The findings, reported online last week in the American Journal of Physiology - Lung Cellular and Molecular Physiology, suggest a protective advantage to the quintessential female hormone that naturally circulates in women's bodies, as well as artificial forms given for hormone replacement therapy and estrogen-like chemicals found in the environment.
Recent studies have shown that estrogen can hamper replication of viruses including HIV, Ebola and hepatitis, which can lessen an infection's severity and make an infection less likely to spread to other people. But the new study's leader, Sabra L. Klein, Ph.D., an associate professor in the Departments of Molecular Microbiology and Immunology and Biochemistry and Molecular Biology at the Bloomberg School, says it was unknown whether estrogen might have the same effect on the flu virus.

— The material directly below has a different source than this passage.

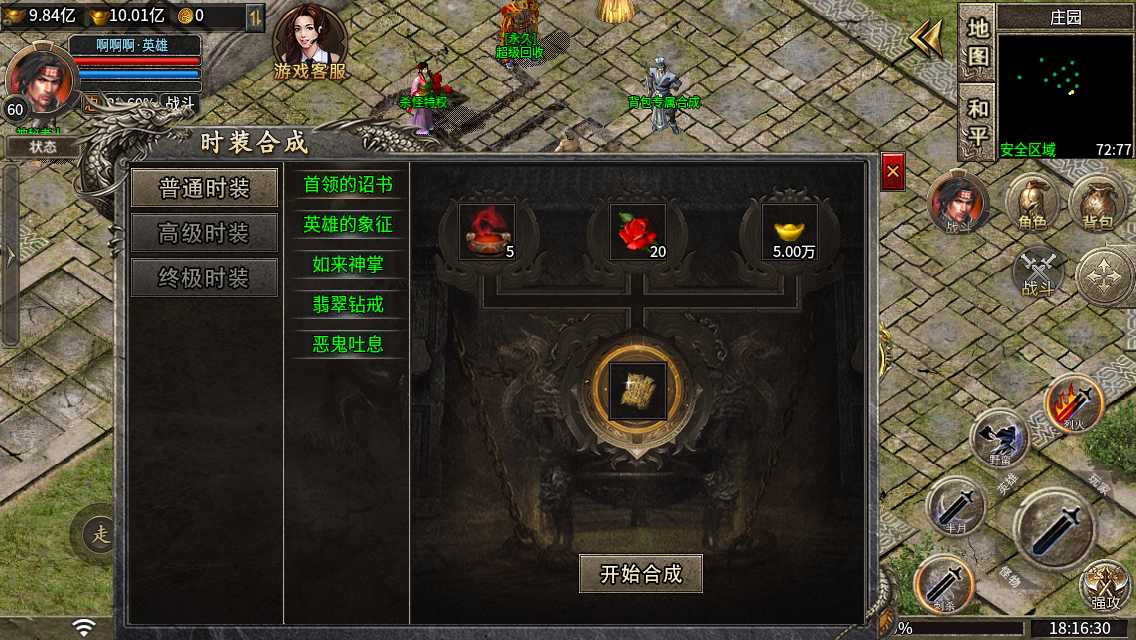
Task: Switch to the 高级时装 tab
Action: pos(204,234)
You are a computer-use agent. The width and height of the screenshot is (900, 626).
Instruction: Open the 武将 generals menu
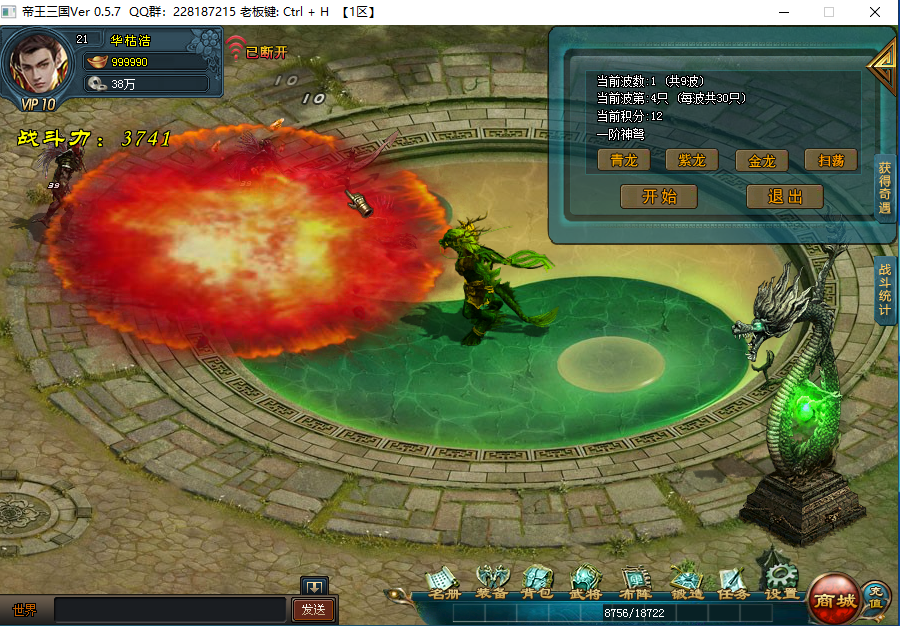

To investigate, she and her colleagues collected cells from the nasal passage -- typically the first cells in the body to get infected with the flu -- from female and male volunteers. The researchers exposed batches of these cells to different types of estrogens, including normal levels of naturally occurring estrogen, different types of selective estrogen receptor modulators (SERMs, synthetic estrogen-like chemicals used for hormone replacement therapy and infertility treatment, among other uses) or bisphenol A, an estrogen-like chemical found in many plastics. They then exposed cells to the influenza A virus, a variant of the flu virus that circulates each year during the flu season.
Tests showed that female cells that received estrogens, including some types of SERMs and bisphenol A, had marked reductions of viral replications -- nearly 1,000-fold less compared to those that hadn't been exposed to these hormones. Further investigations showed that the hormones that caused this striking effect act on estrogen receptor beta, one of two types of receptors for estrogen inside cells.
Klein explains that even though men produce estrogen, their cells have far fewer receptors for the hormone. That might be why estrogen didn't have the same protective effects against flu virus replication in cells from men.
When Klein and her colleagues looked for a mechanism behind estrogen's protective effect, they found that binding to estrogen receptor beta decreased the activity of more than 30 genes involved in cell metabolism, slowing the metabolic activity of these cells and potentially preventing them from manufacturing viral particles.
Klein notes that because hormone levels cycle in pre-menopausal women, it's unlikely that there's a population-wide effect in protecting this group against the flu. But, she says, the new findings suggest that hormones that women already take for contraception, hormone replacement therapy, infertility treatments or other medical uses could play a powerful role in reducing infection. She doesn't suggest starting hormone therapies for this reason, however, because estrogens can have other biological effects ranging from strengthening bones to increasing risks for some types of cancer.
"If women are taking estrogen-like hormones for other reasons, an added benefit might be less susceptibility to influenza during the flu season," Klein says. The findings could be particularly important for elderly women, she adds, since this population is most susceptible to severe influenza.
"Being on hormone replacement therapy could be one way to mitigate the severity of this disease, which is exciting, simple and cheap," she says. "While the decision to take hormone therapy should always depend on a patient's history and include discussion with their care providers, our study shows another potential benefit to this hormone."
"Estrogenic compounds reduce influenza A virus replication in primary human nasal epithelial cells derived from female, but not male, donors" was written by Jackye Peretz, Andrew Pekosz, Andrew P. Lane and Sabra L. Klein.
This research was supported by grants from the Center for Alternatives to Animal Testing at the Johns Hopkins Bloomberg School of Public Health, the National Institutes of Health's National Institute on Aging (R01AI097417, R01AI72502 and T32 AI007417) and the U.S. Department of Health and Human Services (HHSN272201400007C).